Your pilot parks your Lear 31
as close to the flight operations entrance
as legally possible.
That’s because you rate, man.
You have arrived!

Yeah, SPRINGFIELD – that’s in Illinois, right?
You saw the silver top of the Capitol Building
during the last few minutes of your descent
from forty-something-thousand feet
and high cruise at about .80 Mach –
that’s about 560 miles per hour to your parents –
to this sleepy podunk in the middle of nowhere — Hey,
in case anyone should ask,
everything seems okay for what it is, okay?

Not that you’d know,
not that what you think about it matters
as far off your career track as it so clearly is.
You “dropped in” here because,
your pilot intercommed you 20 minutes ago how the bird was
thirstier than expected from fighting headwinds at cruise altitude,
No prob; you just needed to top off the go juice,
to make it safe into Dallas.
Besides, there’s nothing left but soda in the galley,
and you and your posse have the hungries.

So while the service people fill the fuel tanks to the brim
and the rented pilot of your rented jet relaxes in the flight crew lounge
the four of you pool pocket change and fill a few
plastic grocery bags with vending machine potato chips,
and you take a fast leak in the men’s room
because you hate the tiny head with the privacy curtain
in back of the jet.

This is major league stylin’, man.
Today you’re dressed like you’re home with your wife and two-year-oold

and a couple of buddies, watching hte Super Bowl and
tossing down some Coronas with lime in your crib.
Today’s fashion in conspicuous casual, man.
No fuss, man.

Sunday you’ll be wearing
a fireproof Nomex jumpsuit
and a helmet that can be dropped
from a 10-story building onto concrete
without a scratch. That’s when it matters, man
You’ll be driving one of your sponsor’s NASCAR machines
at 190 on the straightaways
while 85 THOUSAND fans in the stadium watch
and Darryl Waltrip talks about you on Fox TV.

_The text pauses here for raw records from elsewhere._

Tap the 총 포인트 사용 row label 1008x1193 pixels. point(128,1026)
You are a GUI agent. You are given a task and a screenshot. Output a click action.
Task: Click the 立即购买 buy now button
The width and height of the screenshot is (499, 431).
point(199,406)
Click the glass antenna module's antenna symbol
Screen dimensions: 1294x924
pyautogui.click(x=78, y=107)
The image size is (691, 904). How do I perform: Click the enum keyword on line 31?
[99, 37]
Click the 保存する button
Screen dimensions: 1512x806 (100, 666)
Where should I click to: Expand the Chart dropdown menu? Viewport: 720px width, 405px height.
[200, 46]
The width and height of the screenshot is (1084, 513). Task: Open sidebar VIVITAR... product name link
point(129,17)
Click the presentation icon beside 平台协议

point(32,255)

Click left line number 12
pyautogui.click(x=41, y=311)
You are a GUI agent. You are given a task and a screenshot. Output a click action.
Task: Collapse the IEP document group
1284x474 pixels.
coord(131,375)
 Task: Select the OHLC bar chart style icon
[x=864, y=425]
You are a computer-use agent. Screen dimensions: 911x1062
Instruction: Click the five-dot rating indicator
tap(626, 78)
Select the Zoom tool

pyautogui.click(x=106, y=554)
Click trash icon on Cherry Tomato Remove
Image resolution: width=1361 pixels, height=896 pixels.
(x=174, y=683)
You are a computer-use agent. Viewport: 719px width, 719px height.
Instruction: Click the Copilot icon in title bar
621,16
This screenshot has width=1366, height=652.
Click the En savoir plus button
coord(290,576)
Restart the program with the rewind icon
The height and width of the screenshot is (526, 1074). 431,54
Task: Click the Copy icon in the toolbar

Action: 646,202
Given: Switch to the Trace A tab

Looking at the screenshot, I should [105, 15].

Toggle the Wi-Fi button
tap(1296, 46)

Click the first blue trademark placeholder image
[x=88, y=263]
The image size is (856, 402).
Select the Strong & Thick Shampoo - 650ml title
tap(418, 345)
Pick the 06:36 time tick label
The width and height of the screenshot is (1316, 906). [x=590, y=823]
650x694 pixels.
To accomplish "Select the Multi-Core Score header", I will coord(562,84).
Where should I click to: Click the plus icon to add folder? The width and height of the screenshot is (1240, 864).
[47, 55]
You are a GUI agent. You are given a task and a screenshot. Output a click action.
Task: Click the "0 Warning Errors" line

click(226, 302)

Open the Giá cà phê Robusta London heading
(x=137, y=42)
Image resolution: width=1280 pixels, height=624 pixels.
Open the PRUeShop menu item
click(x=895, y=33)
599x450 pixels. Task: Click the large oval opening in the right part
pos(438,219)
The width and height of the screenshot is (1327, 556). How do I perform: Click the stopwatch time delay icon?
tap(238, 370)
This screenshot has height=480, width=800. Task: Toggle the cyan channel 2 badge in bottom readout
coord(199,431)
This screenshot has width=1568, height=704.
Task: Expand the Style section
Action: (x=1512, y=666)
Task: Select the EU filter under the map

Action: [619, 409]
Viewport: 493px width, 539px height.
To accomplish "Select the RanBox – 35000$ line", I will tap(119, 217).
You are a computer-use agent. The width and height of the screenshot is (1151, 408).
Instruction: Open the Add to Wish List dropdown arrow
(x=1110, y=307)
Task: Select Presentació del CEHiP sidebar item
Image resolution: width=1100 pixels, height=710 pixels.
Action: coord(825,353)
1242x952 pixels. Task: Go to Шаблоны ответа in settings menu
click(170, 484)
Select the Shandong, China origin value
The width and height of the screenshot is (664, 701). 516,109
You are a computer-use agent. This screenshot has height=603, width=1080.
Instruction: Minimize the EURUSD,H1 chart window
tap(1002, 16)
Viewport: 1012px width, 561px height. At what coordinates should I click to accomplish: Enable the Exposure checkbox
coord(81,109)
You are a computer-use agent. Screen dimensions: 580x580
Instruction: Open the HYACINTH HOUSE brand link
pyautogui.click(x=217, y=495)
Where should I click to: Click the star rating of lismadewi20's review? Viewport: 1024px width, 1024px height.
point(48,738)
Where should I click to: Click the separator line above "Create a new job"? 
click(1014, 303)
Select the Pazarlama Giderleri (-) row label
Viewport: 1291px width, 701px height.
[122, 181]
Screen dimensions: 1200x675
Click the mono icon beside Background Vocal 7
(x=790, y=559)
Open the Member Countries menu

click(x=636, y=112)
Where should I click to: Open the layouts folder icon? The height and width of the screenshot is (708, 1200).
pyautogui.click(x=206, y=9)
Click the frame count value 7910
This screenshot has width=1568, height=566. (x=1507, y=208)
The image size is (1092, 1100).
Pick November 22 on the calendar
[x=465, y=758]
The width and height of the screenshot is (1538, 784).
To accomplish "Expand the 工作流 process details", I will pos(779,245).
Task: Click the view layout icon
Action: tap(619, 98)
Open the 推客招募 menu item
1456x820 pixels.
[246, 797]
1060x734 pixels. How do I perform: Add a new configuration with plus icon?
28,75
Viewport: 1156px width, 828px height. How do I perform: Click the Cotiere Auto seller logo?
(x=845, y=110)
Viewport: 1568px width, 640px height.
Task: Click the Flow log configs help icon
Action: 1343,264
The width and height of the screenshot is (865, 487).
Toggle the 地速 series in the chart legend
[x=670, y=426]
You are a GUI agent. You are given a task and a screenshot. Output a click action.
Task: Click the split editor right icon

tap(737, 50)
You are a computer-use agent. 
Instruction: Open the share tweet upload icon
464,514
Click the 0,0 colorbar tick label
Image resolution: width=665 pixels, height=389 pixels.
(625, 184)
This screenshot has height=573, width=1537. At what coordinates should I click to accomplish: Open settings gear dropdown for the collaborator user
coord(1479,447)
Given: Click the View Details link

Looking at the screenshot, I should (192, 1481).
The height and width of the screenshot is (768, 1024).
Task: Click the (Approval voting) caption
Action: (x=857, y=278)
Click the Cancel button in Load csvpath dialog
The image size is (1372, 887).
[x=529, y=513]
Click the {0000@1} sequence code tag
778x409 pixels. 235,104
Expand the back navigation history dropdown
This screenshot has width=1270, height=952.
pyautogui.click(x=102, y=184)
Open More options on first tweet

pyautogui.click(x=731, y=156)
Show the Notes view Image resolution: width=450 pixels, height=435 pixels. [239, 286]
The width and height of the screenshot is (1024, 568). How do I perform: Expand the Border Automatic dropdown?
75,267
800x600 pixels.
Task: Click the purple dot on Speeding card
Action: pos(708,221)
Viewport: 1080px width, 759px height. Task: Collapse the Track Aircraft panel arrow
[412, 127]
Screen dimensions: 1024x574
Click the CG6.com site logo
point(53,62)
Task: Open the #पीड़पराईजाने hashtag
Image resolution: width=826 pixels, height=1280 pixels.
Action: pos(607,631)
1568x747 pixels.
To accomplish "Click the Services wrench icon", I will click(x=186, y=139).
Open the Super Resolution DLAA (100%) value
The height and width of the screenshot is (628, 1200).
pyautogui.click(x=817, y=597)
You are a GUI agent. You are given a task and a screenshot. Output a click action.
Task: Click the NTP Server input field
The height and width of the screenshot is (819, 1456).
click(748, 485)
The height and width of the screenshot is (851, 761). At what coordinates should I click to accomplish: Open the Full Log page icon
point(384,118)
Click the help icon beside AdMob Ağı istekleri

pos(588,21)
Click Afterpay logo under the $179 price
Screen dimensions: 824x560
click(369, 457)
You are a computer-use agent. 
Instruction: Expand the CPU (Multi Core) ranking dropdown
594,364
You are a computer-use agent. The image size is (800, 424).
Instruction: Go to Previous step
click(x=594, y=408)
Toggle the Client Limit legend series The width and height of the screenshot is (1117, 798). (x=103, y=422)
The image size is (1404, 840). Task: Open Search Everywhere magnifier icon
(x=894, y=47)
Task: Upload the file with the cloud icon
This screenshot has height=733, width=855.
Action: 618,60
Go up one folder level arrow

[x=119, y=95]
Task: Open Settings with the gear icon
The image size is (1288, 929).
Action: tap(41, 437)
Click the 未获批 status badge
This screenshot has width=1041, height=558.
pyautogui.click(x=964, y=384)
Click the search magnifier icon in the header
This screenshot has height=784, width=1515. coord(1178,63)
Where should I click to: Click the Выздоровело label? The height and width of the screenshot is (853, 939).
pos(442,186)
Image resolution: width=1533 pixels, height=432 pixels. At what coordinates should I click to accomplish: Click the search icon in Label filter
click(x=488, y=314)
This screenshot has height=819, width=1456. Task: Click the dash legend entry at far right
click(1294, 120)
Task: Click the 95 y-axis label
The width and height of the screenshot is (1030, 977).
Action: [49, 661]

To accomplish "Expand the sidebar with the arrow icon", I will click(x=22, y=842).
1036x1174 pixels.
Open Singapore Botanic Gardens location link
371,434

Sure the Learjet is rented goods,
but you’ll have your own soon enough
if your career steers as true as it has since you first raced mini-carts
when you were six years old, then took the elevator up through the ranks.
Today, you charter a jet. Next year, you will own the motherbanger,
and a faster one, too, with more room and with real walls around the crapper.

You barely notice the photographer out by the airplane.
Pilot said he could take pictures,
but he wouldn’t tell the guy who he flies for.
The company logo on the tail has the company name,
but there was no need to introduce anybody.
Who the hell grows beards like that anymore?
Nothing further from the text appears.